Toutefois, s’agissant d’une mesure d’interdiction puis de limitation des dividendes, bien que ces mesures aient trait à la distribution des bénéfices d’une entreprise, les intérêts d’un actionnaire et de l’entreprise bénéficiaire d’aides convergent lorsque, pour permettre le sauvetage de ladite entreprise, l’intérêt commun de cette dernière et de l’ensemble de ses actionnaires a été de renforcer le ratio de fonds propres de l’entreprise, de sorte qu’elle puisse améliorer sa notation et attirer de nouveaux investisseurs. En effet, d’une part, une société peut avoir intérêt à distribuer des dividendes afin de fidéliser ses actionnaires ainsi que de les récompenser de leur investissement et, partant, être affectée par une mesure d’interdiction, puis de limitation, de cette distribution, se trouvant par conséquent recevable à contester une telle mesure. D’autre part, l’absence de distribution de dividendes lui profite, puisqu’elle renforce ses fonds propres. Quant à l’intérêt de l’actionnaire, il se révèle éminemment contingent. En règle générale, l’intérêt d’un actionnaire est, à court terme, de percevoir, dès que possible, un retour sur investissement et, donc, une distribution de dividendes. À moyen et long terme, l’actionnaire vise le développement de la société, par exemple pour réaliser une plus-value lors de la vente de ses actions, et, en période de crise, lorsque l’objectif de développement de la société se révèle irréalisable, le maintien ou le rétablissement de cette dernière.

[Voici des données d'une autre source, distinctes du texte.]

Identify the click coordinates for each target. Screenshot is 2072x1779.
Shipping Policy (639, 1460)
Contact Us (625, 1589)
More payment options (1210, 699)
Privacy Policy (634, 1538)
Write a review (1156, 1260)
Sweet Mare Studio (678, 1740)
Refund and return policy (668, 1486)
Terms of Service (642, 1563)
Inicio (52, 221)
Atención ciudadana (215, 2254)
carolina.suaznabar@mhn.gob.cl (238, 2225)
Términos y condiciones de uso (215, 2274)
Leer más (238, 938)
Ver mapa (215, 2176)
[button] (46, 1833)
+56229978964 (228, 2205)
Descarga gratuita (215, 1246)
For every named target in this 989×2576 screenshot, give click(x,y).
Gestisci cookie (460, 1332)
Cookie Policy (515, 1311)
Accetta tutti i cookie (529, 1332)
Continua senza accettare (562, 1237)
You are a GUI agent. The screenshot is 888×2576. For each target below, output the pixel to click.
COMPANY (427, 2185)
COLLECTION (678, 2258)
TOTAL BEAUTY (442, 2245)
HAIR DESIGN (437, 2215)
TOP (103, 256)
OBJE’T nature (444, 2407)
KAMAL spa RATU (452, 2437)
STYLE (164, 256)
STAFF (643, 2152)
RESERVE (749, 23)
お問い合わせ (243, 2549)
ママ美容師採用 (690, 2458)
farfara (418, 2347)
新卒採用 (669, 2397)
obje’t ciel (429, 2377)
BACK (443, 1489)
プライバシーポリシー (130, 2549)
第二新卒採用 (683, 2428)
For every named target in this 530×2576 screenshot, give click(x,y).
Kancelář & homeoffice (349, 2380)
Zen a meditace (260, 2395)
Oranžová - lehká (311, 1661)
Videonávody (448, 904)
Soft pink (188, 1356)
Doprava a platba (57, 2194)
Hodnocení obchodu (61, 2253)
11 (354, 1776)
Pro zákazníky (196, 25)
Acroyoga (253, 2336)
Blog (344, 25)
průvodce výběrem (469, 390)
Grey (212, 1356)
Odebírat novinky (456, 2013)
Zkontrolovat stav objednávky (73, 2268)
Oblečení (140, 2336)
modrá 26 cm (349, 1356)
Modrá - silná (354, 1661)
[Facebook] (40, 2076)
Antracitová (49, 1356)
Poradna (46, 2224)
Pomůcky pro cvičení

(cf. points 31, 40-43, 57-59, 61-63)

4.      Voir le texte de la décision.

(cf. points 64, 65)

5.      Voir le texte de la décision.

(cf. points 68-76)

6.      En matière d’aides d’État, l’article 7, paragraphe 1, du règlement no 659/1999, portant modalités d’application de l’article [108 TFUE], prévoit quatre types de décisions susceptibles de clore la procédure formelle d’examen : la décision par laquelle il est considéré que la mesure en cause n’est pas une aide, celle reconnaissant, le cas échéant après modification par l’État membre concerné, que l’aide en cause est compatible avec le marché intérieur (« décision positive »), celle aux termes de laquelle la Commission assortit une décision positive de conditions lui permettant de reconnaître la compatibilité avec le marché intérieur et d’obligations lui permettant de contrôler le respect de sa décision (« décision conditionnelle ») et, enfin, la décision par laquelle la Commission estime l’aide incompatible avec le marché intérieur (« décision négative »).

Une décision par laquelle une aide d’État accordée à une entreprise n’est considérée comme compatible avec le marché intérieur qu’à la condition que des corrections soient adoptées s’agissant de la répartition des charges entre actionnaires, afin de renforcer la contribution des actionnaires minoritaires, constitue une décision conditionnelle au sens de l’article 7, paragraphe 4, du règlement no 659/1999. Dans un tel contexte, la Commission n’a donc pas eu besoin de statuer sur l’existence d’une aide d’État indirecte consentie au profit des actionnaires minoritaires, car c’est précisément afin d’éviter que celle-ci ne soit constituée que lesdites corrections ont été adoptées.

Ainsi, la Commission ne méconnaît pas l’article 7, paragraphe 1, du règlement no 659/1999, ni le principe de sécurité juridique en ne se prononçant pas, dans le dispositif de la décision attaquée, sur l’existence d’une aide indirecte au profit des actionnaires minoritaires, dès lors que c’est en vue de prévenir la survenance d’une telle éventualité qu’ont été posées les corrections s’agissant de la répartition des charges entre actionnaires, afin de renforcer la contribution des actionnaires minoritaires.

(cf. points 79-81)

7.      En matière d’aides d’État, pour la fixation du prix d’émission des actions dans le cadre d’une recapitalisation impliquant les actionnaires de l’entreprise bénéficiaire d’aides, la Commission peut refuser de prendre en compte une garantie générale et exiger que soient prises en considération les mesures de restructuration et de compensation.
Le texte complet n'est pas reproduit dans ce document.